# Cosa fare
Prosegui l'articolo sulla Fondazione Barbara Vito dopo l'ultima frase riportata, mantenendo registro e stile giornalistico.

# Brano dell'esercizio
Fondazione Barbara Vito: quando il dolore personale diventa impegno sociale

di Redazione

 SANTA MARIA CV. Tante parole, diverse testimonianze, molti ricordi di parenti e amici; sembra che Barbara Vito non se ne sia mai andata.

Allegra e sorridente, tenendo per mano il suo piccolo Giuseppe, ieri ci si aspettava di vederla varcare ,da un momento all’altro, la soglia del Salone degli Specchi del Teatro Garibaldi per iniziare il racconto della sua patologia e dell’attesa di un trapianto che non avvera’ mai.

Il 7 aprile del 2010 la lunga malattia ha avuto la meglio sul suo stanco corpo. Il suo ricordo ma soprattutto il suo impegno ad onorare ogni singolo giorno di vita sono il lascito per il marito Giuseppe Brunasso e per chi l’ha conosciuta. Le persone che hanno amato la giovane donna hanno quindi deciso di investire la sua eredità affettiva nella costituzione della “Fondazione Barbara Vito onlus”, nata il 10 dicembre 2010 (giorno in cui avrebbe compiuto 40 anni), con l’obiettivo di diffondere la cultura della donazione del midollo osseo. La storia della nascita della Fondazione non può prescindere dalla storia della malattia di Barbara.

“Barbara si distingueva per il suo sorriso, per la sua vitalità, per il suo essere Amore nel senso più alto del termine” – come ha ricordato Lucio Catalano – l’ematologo che si è lasciato conquistare dalla gioia di vivere a dispetto della grave male al midollo osseo che l’affliggeva da tempo. Ulteriormente motivata dall’essere mamma, aveva così deciso di non privarsi dell’unica, anche se rischiosa, speranza di una vita normale: il trapianto. La donazione del trapianto è, tuttavia, una pratica atipica, si parla a proposito di “promessa di donazione”.

# Estratti dei record
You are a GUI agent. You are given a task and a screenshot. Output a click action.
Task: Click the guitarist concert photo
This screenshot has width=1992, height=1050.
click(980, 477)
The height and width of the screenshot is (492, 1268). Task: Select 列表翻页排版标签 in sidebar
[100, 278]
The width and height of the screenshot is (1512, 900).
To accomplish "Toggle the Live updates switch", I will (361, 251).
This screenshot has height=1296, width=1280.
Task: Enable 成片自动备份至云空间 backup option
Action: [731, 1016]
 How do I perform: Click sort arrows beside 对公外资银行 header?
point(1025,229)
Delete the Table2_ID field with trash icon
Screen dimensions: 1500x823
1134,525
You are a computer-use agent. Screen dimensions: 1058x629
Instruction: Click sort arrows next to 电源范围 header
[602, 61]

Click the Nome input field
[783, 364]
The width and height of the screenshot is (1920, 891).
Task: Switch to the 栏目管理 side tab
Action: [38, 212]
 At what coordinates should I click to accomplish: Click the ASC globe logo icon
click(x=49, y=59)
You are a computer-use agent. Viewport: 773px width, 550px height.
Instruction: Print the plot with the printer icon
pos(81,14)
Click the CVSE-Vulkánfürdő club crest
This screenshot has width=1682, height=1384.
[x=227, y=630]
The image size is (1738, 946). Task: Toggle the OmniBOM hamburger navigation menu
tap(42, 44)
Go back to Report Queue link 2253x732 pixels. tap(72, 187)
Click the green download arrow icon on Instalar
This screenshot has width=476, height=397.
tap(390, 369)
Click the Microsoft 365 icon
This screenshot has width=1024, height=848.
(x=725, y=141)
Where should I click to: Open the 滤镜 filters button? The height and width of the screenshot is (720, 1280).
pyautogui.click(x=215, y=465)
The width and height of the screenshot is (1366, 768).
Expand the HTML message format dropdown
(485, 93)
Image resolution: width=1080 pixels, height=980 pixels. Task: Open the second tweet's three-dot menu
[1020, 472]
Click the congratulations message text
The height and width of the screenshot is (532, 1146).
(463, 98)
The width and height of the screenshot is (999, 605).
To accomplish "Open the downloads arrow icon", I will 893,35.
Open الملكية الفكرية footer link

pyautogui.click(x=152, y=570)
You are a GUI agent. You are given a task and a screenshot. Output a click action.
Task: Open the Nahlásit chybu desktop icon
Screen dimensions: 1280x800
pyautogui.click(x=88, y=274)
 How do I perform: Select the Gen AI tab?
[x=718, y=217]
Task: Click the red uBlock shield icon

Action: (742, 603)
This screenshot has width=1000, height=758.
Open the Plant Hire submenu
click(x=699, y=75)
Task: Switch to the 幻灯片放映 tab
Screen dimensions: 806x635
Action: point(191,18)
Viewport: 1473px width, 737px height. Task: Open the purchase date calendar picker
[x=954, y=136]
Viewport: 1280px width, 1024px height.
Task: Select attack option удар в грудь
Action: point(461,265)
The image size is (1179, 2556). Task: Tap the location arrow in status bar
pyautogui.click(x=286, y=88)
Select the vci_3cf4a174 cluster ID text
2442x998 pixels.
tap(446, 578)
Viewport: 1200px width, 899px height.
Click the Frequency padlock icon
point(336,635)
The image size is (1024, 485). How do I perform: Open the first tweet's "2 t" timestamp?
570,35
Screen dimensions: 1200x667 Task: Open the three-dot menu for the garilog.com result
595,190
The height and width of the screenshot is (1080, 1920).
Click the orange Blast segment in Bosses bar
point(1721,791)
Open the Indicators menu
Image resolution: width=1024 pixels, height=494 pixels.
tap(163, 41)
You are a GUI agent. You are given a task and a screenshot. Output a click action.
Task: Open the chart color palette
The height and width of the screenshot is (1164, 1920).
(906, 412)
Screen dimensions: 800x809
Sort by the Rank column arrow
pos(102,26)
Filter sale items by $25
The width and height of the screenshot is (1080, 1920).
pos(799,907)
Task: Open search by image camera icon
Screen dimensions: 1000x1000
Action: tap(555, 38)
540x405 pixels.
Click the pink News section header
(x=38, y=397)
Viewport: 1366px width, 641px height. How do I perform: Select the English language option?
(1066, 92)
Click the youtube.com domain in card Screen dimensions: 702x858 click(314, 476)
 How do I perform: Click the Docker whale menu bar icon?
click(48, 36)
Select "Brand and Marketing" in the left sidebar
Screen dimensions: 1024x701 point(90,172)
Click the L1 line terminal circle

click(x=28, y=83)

# Risposta scritta
Alla facilità, anche sulla spinta emotiva, con cui si ottiene l’iscrizione al Registro Italiano Donatori Midollo Osseo, previo un semplice esame ematico, fa da contraltare il mantenimento dell’impegno che può avvenire anche ad anni di distanza. Nel mezzo c’è il processo di tipizzazione, che consiste nel ricercare una compatibilità genetica tra paziente e donatore. Le possibilità che ciò avvenga tra non consanguinei si aggirano su 1 a 100000, numeri agghiaccianti. Quando insperatamente dal Registro era emersa la disponibilità di un donatore, “il mio angelo” come lo chiamava Barbara, la donna aspettava l’ intervento ormai isolata dal mondo, dietro il vetro della camera sterile del Policlinico. Il suo, però, doveva essere un “angelo caduto”, visto che per quattro volte ha rimandato la donazione tramutando le speranze in vane illusioni che l’hanno accompagnata fino al giorno della sua morte.

“Il nostro compito preminente – ha spiegato il presidente della Fondazione, Brunasso – deve essere di “educare alla donazione di qualità”, in modo che il donatore sia consapevole e responsabile della scelta fatta anche se praticamente sarà chiamato a darne seguito solo in futuro”.

Anche il raggiungimento degli altri target statutari: incrementare il numero di donatori di midollo e di cordone ombelicale, sostenere la ricerca sulle cellule staminali, alleviare le sofferenze fisiche e psicologiche dei malati, necessita di un’educazione sociale e sanitaria fatta da specialisti. Per dar vita ad una coscienza civile, ed al contempo squarciare il velo d’ignoranza che avvolge patologie come questa, la Fondazione Barbara Vito deve puntare sulla collaborazione con esperti e professionisti nel campo medico assistenziale che già ieri hanno discettato su diverse sfaccettature della tematica.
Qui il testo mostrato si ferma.